*What the task requires*.
Please state how many lines in the records that follow include "each", with no other output.
▼
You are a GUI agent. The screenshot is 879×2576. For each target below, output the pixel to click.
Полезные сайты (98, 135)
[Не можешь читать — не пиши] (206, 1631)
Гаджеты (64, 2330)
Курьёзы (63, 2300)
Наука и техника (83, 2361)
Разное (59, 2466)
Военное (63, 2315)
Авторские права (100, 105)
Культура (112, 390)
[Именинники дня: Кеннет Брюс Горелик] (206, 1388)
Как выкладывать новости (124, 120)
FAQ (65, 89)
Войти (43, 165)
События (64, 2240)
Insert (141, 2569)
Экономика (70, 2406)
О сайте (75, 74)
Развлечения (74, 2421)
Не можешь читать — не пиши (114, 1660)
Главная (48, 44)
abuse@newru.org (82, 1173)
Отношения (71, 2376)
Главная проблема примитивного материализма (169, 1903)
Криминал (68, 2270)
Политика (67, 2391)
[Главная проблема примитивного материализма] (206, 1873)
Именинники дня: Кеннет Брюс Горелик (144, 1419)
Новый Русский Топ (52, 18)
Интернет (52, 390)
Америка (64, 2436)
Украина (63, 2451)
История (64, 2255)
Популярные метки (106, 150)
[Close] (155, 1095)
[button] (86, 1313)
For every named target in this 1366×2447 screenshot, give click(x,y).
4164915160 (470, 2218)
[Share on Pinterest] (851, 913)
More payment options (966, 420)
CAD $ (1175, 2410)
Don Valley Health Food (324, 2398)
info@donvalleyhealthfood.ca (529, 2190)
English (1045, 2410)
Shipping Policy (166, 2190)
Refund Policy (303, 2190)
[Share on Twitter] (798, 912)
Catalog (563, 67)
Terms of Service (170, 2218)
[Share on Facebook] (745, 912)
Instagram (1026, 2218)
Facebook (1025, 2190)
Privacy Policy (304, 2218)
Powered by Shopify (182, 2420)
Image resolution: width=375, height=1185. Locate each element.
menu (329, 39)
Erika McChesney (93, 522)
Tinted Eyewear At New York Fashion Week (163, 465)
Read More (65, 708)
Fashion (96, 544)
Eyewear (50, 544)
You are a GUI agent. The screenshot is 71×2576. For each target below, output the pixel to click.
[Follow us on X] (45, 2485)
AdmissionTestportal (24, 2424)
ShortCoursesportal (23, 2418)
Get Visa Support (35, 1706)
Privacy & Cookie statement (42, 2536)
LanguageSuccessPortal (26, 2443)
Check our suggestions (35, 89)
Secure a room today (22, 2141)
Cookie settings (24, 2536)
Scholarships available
▲
*Worked solution*.
3